As I mentioned in “Pamela Part 2,” prior seasons of Louie have conditioned me to anticipate tragedy, the third season leaving off with probably the show’s darkest episode. Well, maybe Louis C.K. felt he needed to balance that sadness out, because the finale of Season 4, “Pamela Part 3,” is about as upbeat as this show gets.

It doesn’t start that way. In fact, the opening, in which Pamela gets rid of all of Louie’s furniture while he’s out because she thinks it all sucks, feels like it’s setting up their relationship’s implosion. But instead, he just accepts that if you’re in a relationship with Pamela, she might just sell all your shit one day. Plus, the blow is softened by the fact that he gets to have sex with her in the middle of his bare floor and, even though she claims she isn’t going to, she does go shopping with him for new stuff.

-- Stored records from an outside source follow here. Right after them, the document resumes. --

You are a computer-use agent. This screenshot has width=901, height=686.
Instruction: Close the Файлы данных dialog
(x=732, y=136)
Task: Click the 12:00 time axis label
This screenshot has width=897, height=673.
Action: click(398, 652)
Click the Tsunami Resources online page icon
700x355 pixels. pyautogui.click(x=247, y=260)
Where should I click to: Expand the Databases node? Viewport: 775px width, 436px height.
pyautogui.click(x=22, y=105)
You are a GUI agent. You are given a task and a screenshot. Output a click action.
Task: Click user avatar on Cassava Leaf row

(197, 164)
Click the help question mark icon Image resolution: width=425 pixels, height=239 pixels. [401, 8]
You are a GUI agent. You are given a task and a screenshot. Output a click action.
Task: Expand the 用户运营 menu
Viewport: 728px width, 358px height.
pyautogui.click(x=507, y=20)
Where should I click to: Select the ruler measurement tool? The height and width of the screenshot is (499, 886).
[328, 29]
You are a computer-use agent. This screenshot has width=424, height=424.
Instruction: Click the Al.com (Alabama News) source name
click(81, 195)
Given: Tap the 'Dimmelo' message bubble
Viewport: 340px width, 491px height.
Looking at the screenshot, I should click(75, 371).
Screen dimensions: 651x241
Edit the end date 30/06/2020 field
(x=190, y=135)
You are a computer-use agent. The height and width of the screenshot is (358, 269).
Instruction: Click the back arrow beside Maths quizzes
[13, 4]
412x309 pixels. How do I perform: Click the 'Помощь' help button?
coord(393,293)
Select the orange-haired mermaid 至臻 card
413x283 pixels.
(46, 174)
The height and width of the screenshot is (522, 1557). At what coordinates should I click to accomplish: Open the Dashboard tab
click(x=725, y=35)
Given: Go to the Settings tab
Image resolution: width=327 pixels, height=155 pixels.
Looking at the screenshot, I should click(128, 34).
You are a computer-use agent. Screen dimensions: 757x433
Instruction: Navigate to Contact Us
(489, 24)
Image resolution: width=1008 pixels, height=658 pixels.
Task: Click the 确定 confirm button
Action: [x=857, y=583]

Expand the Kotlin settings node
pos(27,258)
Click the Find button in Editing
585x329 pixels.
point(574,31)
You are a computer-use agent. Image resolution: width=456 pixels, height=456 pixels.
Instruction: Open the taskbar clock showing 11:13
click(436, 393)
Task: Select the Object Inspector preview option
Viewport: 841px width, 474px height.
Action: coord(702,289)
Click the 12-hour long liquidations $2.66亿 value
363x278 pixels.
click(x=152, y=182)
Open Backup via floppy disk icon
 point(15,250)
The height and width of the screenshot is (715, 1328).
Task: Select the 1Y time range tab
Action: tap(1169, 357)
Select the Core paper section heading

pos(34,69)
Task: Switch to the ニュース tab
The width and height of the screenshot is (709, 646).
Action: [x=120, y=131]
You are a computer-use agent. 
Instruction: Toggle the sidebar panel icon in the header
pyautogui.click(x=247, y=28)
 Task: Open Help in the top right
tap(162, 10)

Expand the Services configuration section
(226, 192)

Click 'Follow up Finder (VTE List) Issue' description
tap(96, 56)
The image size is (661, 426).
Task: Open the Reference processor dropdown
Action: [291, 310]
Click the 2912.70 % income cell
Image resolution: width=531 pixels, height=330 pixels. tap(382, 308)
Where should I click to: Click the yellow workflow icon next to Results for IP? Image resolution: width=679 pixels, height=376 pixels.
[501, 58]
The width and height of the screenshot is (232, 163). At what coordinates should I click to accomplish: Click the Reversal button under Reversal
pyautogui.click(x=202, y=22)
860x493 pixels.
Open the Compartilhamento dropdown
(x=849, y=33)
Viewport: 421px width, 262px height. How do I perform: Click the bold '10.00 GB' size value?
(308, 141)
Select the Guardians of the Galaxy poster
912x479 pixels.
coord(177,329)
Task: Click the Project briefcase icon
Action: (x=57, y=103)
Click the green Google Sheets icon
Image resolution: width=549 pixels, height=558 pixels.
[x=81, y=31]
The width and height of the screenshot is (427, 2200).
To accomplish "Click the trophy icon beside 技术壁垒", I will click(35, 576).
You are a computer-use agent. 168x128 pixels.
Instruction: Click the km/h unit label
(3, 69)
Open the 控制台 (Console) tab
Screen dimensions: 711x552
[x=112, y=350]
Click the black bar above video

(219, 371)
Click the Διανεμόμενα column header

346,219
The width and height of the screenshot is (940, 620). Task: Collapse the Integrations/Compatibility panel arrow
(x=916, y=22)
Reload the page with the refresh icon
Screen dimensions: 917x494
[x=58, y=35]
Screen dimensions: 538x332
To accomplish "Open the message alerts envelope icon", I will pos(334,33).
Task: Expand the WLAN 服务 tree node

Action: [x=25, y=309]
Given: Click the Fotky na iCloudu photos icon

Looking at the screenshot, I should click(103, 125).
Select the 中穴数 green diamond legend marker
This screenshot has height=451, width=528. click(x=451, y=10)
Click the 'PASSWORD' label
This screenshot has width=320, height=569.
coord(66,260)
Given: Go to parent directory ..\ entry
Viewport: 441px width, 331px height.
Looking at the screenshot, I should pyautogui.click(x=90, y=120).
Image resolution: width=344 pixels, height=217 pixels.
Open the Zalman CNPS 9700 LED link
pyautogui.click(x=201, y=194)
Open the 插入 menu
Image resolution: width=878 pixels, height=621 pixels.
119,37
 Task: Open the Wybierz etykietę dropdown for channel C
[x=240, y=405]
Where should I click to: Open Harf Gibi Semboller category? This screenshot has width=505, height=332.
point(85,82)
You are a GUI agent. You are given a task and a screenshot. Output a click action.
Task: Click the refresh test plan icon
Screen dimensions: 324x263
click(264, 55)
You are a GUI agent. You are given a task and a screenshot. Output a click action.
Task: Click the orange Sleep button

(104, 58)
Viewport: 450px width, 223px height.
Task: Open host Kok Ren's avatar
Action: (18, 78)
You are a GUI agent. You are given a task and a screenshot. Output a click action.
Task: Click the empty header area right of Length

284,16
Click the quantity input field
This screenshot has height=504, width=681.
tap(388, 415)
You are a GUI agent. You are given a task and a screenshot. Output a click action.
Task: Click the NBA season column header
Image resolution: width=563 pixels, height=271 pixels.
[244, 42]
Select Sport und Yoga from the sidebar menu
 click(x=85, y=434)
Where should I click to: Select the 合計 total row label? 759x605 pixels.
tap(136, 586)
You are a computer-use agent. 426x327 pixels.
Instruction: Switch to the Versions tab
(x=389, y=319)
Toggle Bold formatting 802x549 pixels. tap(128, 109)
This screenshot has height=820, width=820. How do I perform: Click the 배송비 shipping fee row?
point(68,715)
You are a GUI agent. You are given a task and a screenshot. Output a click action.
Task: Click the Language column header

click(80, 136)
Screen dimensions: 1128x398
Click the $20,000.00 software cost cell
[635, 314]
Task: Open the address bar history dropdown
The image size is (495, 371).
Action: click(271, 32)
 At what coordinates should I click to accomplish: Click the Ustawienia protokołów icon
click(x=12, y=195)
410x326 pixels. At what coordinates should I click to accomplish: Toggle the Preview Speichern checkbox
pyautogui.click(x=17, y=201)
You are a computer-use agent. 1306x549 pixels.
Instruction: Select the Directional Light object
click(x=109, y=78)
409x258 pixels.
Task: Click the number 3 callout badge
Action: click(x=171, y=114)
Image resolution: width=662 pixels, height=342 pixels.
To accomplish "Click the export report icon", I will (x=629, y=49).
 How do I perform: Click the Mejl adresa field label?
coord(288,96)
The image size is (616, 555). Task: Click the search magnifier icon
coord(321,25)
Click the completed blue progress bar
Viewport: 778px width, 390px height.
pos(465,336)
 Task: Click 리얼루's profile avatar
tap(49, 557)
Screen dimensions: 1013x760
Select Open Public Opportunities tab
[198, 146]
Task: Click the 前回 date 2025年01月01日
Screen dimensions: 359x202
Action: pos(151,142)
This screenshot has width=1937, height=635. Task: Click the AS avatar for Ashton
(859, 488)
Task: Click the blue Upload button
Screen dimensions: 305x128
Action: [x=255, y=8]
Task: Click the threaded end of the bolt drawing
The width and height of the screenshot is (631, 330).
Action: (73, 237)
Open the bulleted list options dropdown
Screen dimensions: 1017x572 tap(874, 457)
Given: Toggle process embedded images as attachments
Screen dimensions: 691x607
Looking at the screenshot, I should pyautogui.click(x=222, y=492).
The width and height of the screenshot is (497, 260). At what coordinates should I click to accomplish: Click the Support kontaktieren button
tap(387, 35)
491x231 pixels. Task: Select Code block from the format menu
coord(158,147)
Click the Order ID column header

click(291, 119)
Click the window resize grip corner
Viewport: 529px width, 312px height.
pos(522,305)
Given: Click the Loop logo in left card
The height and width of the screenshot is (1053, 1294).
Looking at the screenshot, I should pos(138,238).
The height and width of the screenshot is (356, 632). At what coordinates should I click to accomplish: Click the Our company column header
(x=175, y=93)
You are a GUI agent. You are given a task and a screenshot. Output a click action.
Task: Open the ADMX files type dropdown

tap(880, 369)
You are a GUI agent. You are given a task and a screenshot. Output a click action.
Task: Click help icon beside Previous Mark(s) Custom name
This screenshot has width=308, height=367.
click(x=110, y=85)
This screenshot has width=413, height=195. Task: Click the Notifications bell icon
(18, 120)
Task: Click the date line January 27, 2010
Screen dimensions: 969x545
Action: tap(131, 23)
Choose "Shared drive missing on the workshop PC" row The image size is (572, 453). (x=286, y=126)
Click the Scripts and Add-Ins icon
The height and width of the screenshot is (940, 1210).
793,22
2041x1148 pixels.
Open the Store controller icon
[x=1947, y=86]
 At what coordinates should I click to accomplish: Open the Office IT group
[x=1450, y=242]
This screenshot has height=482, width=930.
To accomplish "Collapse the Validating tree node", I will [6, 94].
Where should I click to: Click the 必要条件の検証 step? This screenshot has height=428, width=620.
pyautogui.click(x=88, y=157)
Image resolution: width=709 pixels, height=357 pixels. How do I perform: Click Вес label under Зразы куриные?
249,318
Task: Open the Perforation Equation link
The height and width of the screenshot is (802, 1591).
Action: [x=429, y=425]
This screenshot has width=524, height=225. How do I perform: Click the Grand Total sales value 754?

It also seems like it’s maybe going to be a big deal that Pamela comes to see Louie’s act but doesn’t laugh, but that gets brushed aside as well. The episode then does that weird thing Louie often does of giving time to another character in what’s essentially a non-sequitur. In this case, it’s Marc Maron talking about how his TV show is getting picked up and then he gets pissed at Louie for not being happy for him and for being a bad friend in general.

The scene probably goes on longer than it needs to, but it leads nicely into Pamela actually being supportive of Louie and giving him a pep talk about how nobody’s special and how he could get a TV show too if he wants one. This is great because, as with the previous episode, those moments Pamela actually says something genuine after all the bullshit she spouts, feel like rewards. And her pep talk is hardly sappy; though positive, it’s still abrasive and feels very much like something that her character could be capable of delivering. (The scene is also packed full of meta-irony seeing how, in real life, Louis C.K. is far more successful than Marc Maron and though they’ve both got TV shows, last I checked Maron kind of sucked.)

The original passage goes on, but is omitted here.